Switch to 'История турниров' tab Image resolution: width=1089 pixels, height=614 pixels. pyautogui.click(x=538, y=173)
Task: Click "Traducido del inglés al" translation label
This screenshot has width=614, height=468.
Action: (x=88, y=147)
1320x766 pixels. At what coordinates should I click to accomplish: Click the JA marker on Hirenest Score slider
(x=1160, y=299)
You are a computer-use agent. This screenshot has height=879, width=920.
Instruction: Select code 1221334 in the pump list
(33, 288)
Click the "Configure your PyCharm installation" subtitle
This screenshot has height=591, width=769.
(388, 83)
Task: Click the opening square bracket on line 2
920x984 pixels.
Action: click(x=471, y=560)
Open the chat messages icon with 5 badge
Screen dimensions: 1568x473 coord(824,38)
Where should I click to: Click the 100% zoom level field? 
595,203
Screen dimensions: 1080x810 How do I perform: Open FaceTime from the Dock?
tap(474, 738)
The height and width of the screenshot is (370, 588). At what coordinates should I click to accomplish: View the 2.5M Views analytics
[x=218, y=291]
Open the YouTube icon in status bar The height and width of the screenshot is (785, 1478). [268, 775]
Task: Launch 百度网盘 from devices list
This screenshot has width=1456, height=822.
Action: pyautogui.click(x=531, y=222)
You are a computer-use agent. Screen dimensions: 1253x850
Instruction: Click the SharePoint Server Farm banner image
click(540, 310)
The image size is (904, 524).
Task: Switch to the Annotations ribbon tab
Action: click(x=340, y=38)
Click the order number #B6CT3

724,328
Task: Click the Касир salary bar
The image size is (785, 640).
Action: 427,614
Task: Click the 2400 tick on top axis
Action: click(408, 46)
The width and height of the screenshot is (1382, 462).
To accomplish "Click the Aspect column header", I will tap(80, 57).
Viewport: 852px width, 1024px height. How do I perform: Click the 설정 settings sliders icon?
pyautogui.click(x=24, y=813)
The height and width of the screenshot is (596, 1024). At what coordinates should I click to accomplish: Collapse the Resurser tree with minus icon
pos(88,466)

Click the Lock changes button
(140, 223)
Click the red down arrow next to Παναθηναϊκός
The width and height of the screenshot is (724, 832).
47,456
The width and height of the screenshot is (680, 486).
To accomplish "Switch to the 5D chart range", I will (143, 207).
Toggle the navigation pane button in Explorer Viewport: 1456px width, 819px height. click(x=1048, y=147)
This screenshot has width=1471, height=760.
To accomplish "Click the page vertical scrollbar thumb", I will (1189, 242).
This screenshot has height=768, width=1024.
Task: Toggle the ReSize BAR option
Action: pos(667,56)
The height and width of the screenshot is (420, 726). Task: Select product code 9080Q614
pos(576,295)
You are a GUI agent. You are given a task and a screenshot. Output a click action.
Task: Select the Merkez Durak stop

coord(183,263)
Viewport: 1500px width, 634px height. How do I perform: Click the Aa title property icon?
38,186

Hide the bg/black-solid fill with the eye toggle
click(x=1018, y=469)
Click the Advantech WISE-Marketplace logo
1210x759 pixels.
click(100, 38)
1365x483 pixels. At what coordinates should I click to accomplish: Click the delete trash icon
· · · ·
# Task brief:
Write the line containing "Task: Select the Merkez Durak stop" and all the lines after it out again, word for word, through the end of the material, and nothing besides.

# Reply:
Task: Select the Merkez Durak stop

coord(183,263)
Viewport: 1500px width, 634px height. How do I perform: Click the Aa title property icon?
38,186

Hide the bg/black-solid fill with the eye toggle
click(x=1018, y=469)
Click the Advantech WISE-Marketplace logo
1210x759 pixels.
click(100, 38)
1365x483 pixels. At what coordinates should I click to accomplish: Click the delete trash icon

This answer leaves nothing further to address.